Published online: 2016-12-22

Period preserving properties of an invariant from the permanent of signed incidence matrices

Iain Crump[1], Matt DeVos[2] and Karen Yeats[3]

(1) Simon Fraser University, Burnaby, Canada
(2) Simon Fraser University, Burnaby, Canada
(3) Simon Fraser University, Burnaby, Canada

A 4-point Feynman diagram in scalar $\phi^4$ theory is represented by a graph $G$ which is obtained from a connected 4-regular graph by deleting a vertex.

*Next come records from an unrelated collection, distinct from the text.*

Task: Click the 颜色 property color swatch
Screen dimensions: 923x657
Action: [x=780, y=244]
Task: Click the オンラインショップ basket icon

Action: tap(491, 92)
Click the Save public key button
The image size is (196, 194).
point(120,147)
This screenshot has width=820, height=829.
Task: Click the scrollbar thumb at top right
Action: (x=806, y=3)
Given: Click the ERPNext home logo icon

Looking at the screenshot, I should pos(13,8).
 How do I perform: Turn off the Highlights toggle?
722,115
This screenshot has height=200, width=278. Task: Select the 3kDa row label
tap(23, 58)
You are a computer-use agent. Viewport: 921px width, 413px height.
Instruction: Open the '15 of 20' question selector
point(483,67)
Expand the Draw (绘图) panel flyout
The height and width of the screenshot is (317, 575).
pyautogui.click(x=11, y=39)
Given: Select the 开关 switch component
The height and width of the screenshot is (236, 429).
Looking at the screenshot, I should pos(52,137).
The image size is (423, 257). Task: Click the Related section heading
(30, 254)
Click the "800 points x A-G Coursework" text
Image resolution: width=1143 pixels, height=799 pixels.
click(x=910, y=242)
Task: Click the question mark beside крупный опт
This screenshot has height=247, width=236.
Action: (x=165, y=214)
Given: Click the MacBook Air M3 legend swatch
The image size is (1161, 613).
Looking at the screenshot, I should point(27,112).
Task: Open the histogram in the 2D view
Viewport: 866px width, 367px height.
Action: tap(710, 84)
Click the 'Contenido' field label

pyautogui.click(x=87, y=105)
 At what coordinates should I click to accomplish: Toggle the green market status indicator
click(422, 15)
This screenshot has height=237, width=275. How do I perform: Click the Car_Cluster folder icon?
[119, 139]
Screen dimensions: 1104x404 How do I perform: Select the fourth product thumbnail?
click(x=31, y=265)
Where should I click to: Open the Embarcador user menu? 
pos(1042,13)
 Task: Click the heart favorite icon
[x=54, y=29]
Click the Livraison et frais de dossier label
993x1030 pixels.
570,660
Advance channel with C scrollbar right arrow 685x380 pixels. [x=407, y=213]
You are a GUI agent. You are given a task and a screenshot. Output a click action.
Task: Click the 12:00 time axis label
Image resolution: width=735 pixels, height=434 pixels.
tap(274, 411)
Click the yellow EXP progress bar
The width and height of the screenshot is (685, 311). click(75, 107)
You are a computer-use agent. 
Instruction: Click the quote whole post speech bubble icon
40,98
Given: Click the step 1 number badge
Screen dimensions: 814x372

The associated Feynman integral gives a quantity called the period of $G$ which is invariant under a number of meaningful graph operations – namely, planar duality, the Schnetz twist, and it also does not depend on the choice of vertex which was deleted to form $G$.

In this article we study a graph invariant we call the graph permanent, which was implicitly introduced in a paper by Alon, Linial and Meshulam [1]. The graph permanent applies to any graph $G = (V,E)$ for which $|E|$ is a multiple of $|V| - 1$ (so in particular to graphs obtained from a 4-regular graph by removing a vertex). We prove that the graph permanent, like the period, is invariant under planar duality and the Schnetz twist when these are valid operations, and we show that when $G$ is obtained from a $2k$-regular graph by deleting a vertex, the graph permanent does not depend on the choice of deleted vertex.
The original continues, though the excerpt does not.